**EXERCISE TEXT**
Tray of Mars analog soil within the Mars chamber during a surface simulation. Tread marks were created by rolling the contaminated rover wheel four times over an area that equates to approximately 1 m of traversed martian terrain. Heat-sterilized wooden toothpicks (WT) were used to mark the edges of the UV-enriched beam striking the upper surface of the Mars analog soil. A thermocouple (TC) was inserted into the soil to monitor the surface temperature (−10°C, +/− 2°C) of the UV-irradiated soil during all tests. The tray of Mars analog soil contained 820 g of Hawaiian palagonite and was placed directly onto the liquid nitrogen cold plate (LN2). Color images available online at www.liebertonline.com/ast

2.5. Statistical analyses

Statistical analyses were conducted with version 9.2 of the PC-based Statistical Analysis System (SAS Institute, Inc., Cary, NC, USA). Data for the biocidal effects of Mars solar UV irradiation on rover wheel contamination (n=5), and on the survival of B. subtilis on the surface of the Mars analog soil (n=6), were separately analyzed with analysis of variance (ANOVA) procedures followed by protected least-squares mean separation tests (P≤0.05).

3. Results

3.1. Survival of Bacillus subtilis endospores on external surfaces of a rover wheel

During the UV-irradiated rover wheel assay, the numbers of recovered endospores were lowest in lanes 7, 8, and 9 for all three UV time steps, and all lanes were significantly different from T=0 controls (P≤0.05; Fig. 3). Although lane 15 was the most protected from the direct UV irradiation and exhibited the highest survival rates for all three time steps of UV exposure, lane 15 still exhibited a 61% decline between 1 and 3 h, and an 18% decline between 3 and 6 h of UV exposure (P≤0.05). In general, the greatest level of inactivation occurred after 1 h of UV exposure. Significantly lower numbers also were observed for most wheel lanes between 1 and 3 h (P≤0.05) (94.6% overall reduction below controls for 3 h samples), but not between 3 and 6 h (P>0.10) (96.6% overall reduction below controls for 6 h samples) of UV exposures.

FIG. 3.

Effects of 1, 3, or 6 h of Mars UV irradiation on survival of endospores of Bacillus subtilis HA101 applied to tread surfaces on the simulated MER wheel. Lanes 7 and 8 were in the nadir position directly facing the UV-enriched light beam entering the Mars chamber. Lanes 1 and 15 were at the 180-degree-off-nadir position and shielded from all direct UV irradiation. The UVC (200–280 nm) fluence rate on lanes 7 and 8 was 4.1 W/m². Data were analyzed with ANOVA and protected least-squares mean separation tests (P≤0.05; n=5; bars are standard errors of the means). Note the change in scales for the y axes for the 1, 3, and 6 h results. The dashed line indicates the T=0 starting population of 405 endospores recovered per lane on non-UV exposed controls. All lanes exposed for 1 h to Mars UV irradiation were significantly lower than the T=0 controls; most treatments were significantly different between 1 and 3 h (P≤0.05) but not between 3 and 6 h (P>0.10) of UV irradiation. Reductions in numbers of recovered B. subtilis endospores on lanes 1–6 and 10–15 were due to reflected UV irradiation off the liquid nitrogen cold plate and side walls of the Mars chamber.

**Dataset entries**

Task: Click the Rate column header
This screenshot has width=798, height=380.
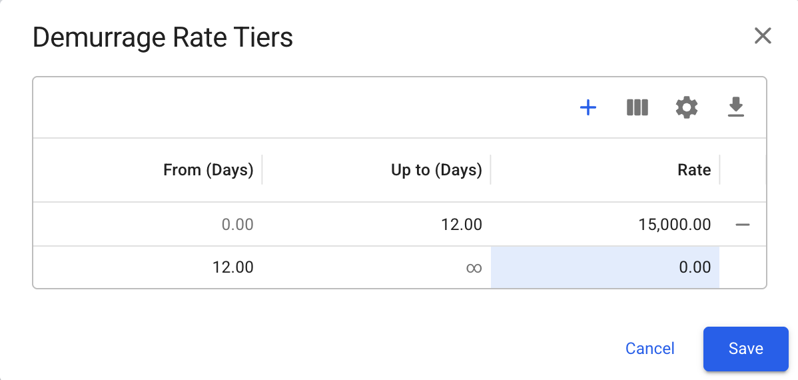Action: pos(694,170)
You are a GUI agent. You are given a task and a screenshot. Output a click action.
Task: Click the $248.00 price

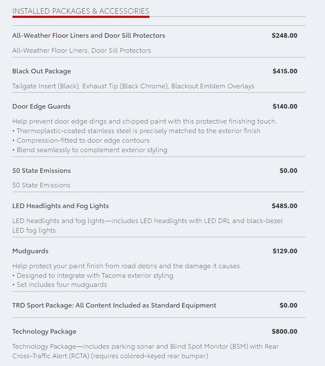click(x=284, y=36)
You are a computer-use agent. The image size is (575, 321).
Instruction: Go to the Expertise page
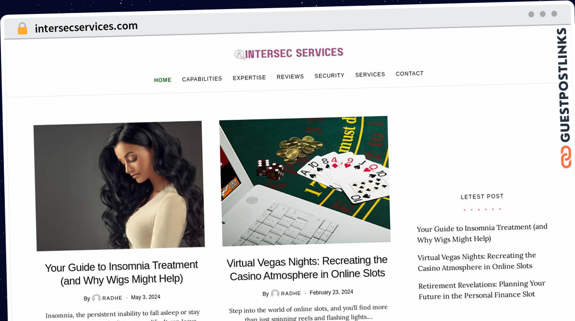(249, 78)
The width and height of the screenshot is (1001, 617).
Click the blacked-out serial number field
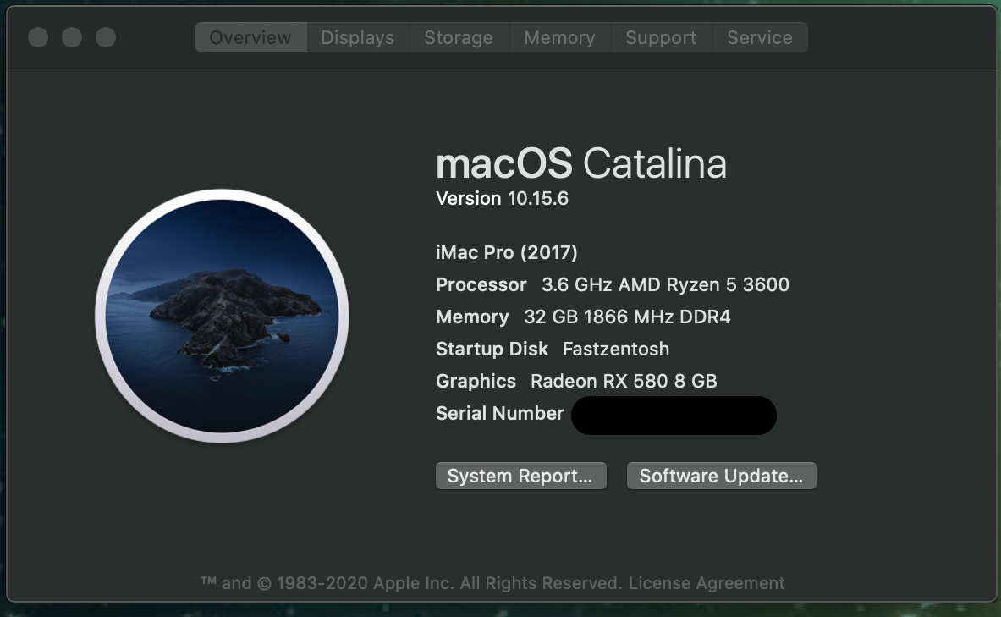[674, 415]
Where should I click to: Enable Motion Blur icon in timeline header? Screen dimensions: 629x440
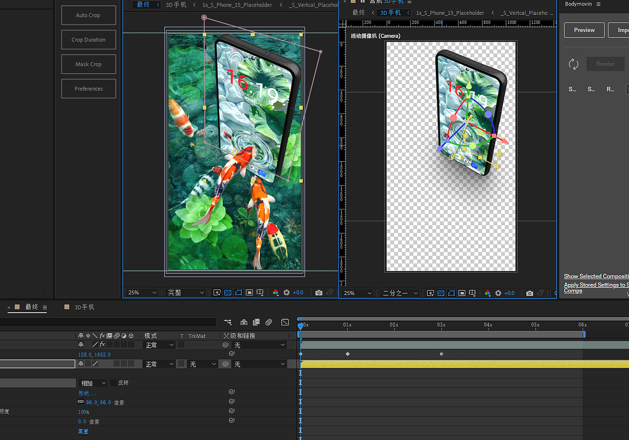pos(269,322)
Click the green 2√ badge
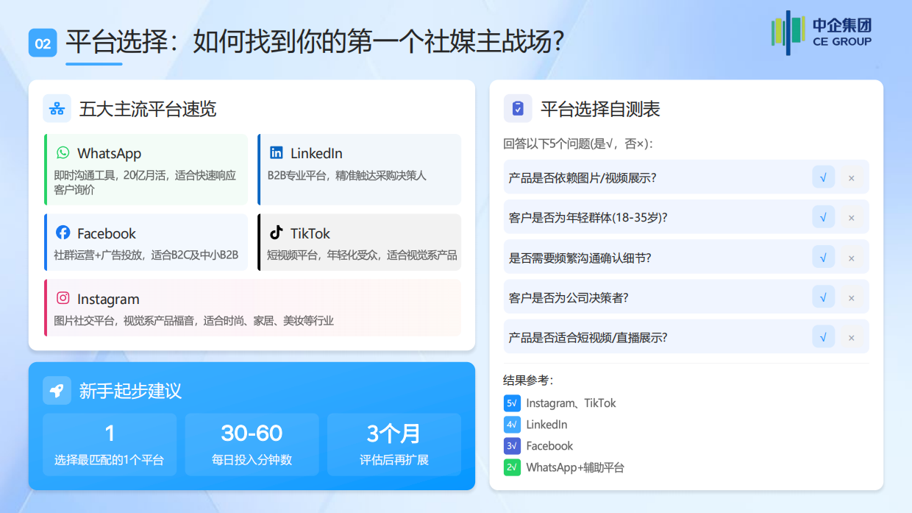 (513, 467)
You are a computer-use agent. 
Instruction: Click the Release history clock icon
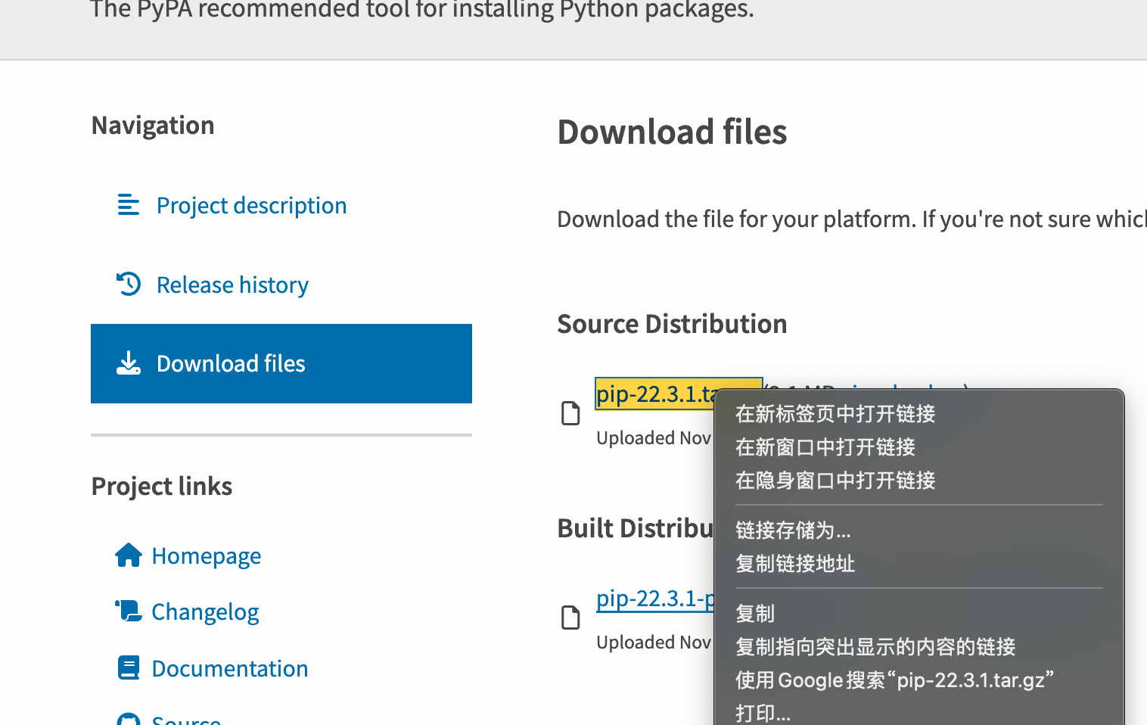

**INSTRUCTIONS**
(A) According to the Mars rover wheel excerpt, how many endospores per lane were recovered on the non-UV exposed controls at T=0?
(B) List every abbreviation that the Mars rover wheel excerpt introduces in parentheses directly after the full term it stands for, along with that term.
(C) Write the next part of the Mars rover wheel excerpt, picking up after its final sentence.
The items are separate material and are not part of the Mars rover wheel excerpt.

**RESULTS**
(A) 405 endospores per lane.

(B) WT (wooden toothpicks), TC (thermocouple), LN2 (liquid nitrogen cold plate), ANOVA (analysis of variance)

(C)
When exposed to Mars UV irradiation for 1 h, the overall average for all lanes was 77.8 endospores recovered per lane, which was significantly lower than the T=0 average of 405 endospores per lane. After 1 h of UV, lanes 7 and 9 exhibited the least survival (Fig. 3), with the average number of recovered spores between 4 and 16 endospores per lane, respectively. Lane 8 endospore survival was similar to lanes 7 and 9 except for one out of five repetitions of the experiment, in which recovered endospores were dramatically higher from lane 8. In general, between 0 and 18 endospores were recovered at 1 h for lanes 7, 8, and 9 for most repetitions compared to 418 endospores for one repetition of the experiment in lane 8. When exposed to UV irradiation for 3 or 6 h, the overall averages were 21.6 or 13.9 endospores recovered per lane, respectively, with lanes 5–9 having the lowest survival rates.

3.2. Contaminated Mars analog soil exposed to Mars UV irradiation

Endospores of B. subtilis were transferred to the Mars analog soils when the contaminated rover wheel was rolled for an accumulated distance of ≈1 m over the upper surface of the soil. For Earth control samples, 31.7% of the 0.5 g soil samples (20 samples collected per repetition of the soils experiment for a total of 120 samples) had positive growth after incubation for 48 h at 30°C (Fig. 4). When the contaminated Mars analog soils were exposed for 24 h to Mars UV and environmental conditions, 16.7% of soil samples exhibited positive growth (P=0.05). Thus, there was ≈50% reduction in the number of positive soil samples for B. subtilis transferred to the Mars analog soils following a single 24 h simulation under martian conditions. Preliminary experiments (data not shown) demonstrated that the experimental procedures used to infest soils, transfer soils into the Mars chamber, expose the infested soils to the martian conditions, return the UV-exposed soils to the laminar flow bench, and then assay the soils were free of laboratory or airborne contamination. Thus, all positive growth was interpreted as surviving endospores of B. subtilis transferred from the rover wheel to the analog soil.

FIG. 4.

Recovery of viable endospores of Bacillus subtilis HA101 from Mars analog soils rolled with the simulated MER wheel contaminated with 2×10⁵ endospores. Data were analyzed with ANOVA and a protected least-squares mean separation test (P≤0.05; n=6; bars are standard errors of the means); different letters designate significantly different results for the Earth controls and the Mars simulations. For Earth controls, 31.7% of all 0.5 g samples were positive for B. subtilis, while only 16.7% of samples from the Mars simulations were positive. The Mars analog soils were exposed for 24 h to a full set of Mars conditions that equates to 5.6 sols on equatorial Mars.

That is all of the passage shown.